Count the lines in the rows below that contain the string "Enable", treating uppercase and lowercase as different. Give only the number.
** START Dataset records **
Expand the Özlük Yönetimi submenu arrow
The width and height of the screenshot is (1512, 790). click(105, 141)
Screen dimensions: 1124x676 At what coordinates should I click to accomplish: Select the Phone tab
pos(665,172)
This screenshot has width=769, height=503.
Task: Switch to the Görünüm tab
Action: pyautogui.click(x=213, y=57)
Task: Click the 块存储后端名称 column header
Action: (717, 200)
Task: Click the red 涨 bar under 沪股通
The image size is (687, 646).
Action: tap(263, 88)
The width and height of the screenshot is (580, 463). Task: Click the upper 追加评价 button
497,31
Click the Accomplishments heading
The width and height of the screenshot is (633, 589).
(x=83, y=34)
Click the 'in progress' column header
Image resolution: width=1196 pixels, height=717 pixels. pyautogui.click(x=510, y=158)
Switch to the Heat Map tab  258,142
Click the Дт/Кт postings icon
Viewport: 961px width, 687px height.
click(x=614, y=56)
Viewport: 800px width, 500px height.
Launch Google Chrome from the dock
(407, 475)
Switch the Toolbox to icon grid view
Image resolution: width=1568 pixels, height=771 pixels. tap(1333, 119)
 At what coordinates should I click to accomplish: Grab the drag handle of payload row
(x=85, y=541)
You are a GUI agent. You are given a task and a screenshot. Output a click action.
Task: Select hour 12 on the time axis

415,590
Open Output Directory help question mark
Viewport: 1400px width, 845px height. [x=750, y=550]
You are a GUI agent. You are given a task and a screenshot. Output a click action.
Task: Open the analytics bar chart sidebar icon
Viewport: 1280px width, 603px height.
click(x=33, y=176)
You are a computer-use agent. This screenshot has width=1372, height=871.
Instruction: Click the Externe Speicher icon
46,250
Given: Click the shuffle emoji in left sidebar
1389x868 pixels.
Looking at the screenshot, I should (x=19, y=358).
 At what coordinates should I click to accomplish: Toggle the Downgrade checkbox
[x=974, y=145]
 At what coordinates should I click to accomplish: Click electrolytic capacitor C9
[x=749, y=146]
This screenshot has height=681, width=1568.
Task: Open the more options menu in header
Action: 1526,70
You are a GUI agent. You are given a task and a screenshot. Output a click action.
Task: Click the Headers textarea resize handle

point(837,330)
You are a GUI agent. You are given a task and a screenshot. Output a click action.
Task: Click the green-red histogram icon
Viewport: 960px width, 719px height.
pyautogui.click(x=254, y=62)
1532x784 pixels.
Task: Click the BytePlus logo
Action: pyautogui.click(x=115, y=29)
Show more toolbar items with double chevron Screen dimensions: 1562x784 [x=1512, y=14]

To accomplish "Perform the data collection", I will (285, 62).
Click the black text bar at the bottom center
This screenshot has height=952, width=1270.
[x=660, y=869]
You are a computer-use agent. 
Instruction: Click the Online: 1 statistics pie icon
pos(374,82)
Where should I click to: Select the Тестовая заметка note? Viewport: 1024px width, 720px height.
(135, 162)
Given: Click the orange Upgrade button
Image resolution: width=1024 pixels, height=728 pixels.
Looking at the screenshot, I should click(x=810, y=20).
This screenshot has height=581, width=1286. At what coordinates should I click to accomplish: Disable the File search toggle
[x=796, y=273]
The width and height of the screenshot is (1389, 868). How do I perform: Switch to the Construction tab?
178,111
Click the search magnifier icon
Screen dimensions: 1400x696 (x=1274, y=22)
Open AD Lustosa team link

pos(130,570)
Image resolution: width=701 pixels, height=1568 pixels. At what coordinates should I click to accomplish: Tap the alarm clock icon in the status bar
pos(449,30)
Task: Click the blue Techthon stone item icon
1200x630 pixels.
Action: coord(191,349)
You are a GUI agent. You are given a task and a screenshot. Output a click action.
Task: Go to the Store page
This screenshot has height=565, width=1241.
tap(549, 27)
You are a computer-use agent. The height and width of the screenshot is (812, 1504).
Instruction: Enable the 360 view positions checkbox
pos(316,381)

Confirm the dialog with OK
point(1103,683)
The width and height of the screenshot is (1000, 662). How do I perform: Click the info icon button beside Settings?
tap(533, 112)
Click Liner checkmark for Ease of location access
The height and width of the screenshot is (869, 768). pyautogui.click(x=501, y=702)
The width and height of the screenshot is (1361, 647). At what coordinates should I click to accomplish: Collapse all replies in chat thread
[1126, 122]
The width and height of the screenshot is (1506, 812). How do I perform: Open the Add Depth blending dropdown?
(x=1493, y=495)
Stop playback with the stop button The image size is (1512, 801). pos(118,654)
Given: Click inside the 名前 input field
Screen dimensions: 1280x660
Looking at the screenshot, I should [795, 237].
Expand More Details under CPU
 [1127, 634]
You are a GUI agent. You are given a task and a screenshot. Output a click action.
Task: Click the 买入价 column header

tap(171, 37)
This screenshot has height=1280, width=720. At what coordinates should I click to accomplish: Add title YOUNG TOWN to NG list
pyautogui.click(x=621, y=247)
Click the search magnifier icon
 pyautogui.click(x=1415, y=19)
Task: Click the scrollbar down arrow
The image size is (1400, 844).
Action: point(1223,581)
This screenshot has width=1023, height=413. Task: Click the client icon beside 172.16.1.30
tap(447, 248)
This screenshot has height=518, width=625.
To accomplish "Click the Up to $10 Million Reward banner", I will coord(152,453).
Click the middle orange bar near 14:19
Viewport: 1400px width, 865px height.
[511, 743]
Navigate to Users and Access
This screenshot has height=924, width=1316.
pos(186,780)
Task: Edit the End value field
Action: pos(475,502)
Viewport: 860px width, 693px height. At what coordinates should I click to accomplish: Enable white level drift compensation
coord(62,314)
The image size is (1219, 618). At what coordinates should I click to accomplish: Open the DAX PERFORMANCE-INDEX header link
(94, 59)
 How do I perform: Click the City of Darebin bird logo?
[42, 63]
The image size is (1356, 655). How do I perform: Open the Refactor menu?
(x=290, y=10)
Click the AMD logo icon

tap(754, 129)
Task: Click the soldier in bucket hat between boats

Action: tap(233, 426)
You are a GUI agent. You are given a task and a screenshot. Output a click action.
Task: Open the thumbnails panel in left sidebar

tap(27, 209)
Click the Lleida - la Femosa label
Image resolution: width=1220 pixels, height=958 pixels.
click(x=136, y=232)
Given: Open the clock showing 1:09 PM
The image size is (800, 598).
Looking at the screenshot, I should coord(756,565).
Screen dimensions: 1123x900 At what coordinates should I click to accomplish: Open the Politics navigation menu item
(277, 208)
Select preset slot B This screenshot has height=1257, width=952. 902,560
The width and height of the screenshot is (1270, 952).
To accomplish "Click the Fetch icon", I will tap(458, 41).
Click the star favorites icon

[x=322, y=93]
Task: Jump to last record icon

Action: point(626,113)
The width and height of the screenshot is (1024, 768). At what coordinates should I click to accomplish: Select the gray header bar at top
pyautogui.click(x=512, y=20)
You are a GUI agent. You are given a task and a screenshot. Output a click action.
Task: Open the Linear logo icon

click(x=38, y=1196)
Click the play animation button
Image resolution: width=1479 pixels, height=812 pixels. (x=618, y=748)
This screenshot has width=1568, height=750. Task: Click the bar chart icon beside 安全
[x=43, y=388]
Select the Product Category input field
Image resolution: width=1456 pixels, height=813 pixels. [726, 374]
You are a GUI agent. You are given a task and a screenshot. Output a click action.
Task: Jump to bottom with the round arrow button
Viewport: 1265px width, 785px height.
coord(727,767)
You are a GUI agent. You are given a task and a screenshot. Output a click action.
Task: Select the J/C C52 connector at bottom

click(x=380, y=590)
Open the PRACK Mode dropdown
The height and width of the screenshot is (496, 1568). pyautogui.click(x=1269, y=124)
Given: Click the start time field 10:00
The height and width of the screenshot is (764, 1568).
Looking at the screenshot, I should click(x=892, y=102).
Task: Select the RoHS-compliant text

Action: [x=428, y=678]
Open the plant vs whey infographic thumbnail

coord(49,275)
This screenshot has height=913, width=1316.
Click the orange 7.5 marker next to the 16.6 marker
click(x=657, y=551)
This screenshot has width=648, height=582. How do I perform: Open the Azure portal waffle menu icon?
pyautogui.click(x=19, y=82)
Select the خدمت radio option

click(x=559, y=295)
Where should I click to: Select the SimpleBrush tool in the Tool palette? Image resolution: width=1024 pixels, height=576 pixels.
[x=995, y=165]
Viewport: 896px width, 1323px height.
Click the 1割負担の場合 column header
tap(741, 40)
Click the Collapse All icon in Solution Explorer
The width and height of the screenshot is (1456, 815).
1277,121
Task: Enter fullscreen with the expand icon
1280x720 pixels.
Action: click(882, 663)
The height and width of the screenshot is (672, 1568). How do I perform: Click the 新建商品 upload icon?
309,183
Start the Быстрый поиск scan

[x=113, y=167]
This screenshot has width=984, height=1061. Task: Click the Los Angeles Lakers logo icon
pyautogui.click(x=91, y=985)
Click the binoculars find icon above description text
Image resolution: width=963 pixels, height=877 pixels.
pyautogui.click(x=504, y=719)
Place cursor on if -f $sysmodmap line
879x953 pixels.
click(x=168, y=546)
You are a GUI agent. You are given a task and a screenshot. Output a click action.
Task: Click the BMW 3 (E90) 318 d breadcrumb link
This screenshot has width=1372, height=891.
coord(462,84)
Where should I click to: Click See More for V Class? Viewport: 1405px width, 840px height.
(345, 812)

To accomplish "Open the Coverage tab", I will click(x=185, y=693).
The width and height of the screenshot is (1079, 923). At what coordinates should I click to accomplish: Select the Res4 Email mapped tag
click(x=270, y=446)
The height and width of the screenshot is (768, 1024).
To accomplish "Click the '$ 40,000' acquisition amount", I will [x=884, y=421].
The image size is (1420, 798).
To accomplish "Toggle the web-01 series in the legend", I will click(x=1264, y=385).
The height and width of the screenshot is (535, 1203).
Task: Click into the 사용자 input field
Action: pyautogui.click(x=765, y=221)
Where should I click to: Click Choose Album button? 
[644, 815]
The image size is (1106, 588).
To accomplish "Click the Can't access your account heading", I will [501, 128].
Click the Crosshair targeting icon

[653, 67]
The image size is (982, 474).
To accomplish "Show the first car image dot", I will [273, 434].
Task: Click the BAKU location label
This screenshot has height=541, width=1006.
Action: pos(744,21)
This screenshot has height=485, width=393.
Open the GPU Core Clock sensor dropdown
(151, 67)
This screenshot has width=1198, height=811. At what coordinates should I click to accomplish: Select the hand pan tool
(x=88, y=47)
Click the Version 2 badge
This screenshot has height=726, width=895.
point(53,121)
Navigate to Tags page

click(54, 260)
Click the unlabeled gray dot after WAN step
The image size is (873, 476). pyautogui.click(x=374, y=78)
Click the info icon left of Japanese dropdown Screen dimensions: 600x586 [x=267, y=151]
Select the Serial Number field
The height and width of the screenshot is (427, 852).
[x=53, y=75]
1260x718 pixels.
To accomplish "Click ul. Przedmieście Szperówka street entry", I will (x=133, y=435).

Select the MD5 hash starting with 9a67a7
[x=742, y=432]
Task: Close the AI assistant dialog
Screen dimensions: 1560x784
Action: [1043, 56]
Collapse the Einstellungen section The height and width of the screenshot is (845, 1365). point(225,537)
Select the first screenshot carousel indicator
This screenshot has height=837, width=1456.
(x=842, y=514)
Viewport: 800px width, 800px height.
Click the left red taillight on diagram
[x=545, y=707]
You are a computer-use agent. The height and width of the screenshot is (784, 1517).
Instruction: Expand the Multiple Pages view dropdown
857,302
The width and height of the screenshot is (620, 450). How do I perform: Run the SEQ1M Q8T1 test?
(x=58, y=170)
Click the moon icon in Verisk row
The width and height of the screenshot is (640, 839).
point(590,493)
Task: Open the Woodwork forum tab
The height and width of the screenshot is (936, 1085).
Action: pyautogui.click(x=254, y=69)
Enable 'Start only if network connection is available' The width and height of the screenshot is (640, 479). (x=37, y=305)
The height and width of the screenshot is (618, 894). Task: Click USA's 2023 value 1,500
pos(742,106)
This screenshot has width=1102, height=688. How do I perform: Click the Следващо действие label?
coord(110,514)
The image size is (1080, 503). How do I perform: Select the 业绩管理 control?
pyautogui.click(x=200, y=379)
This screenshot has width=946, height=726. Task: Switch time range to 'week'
** END Dataset records **
> _Right answer_:
3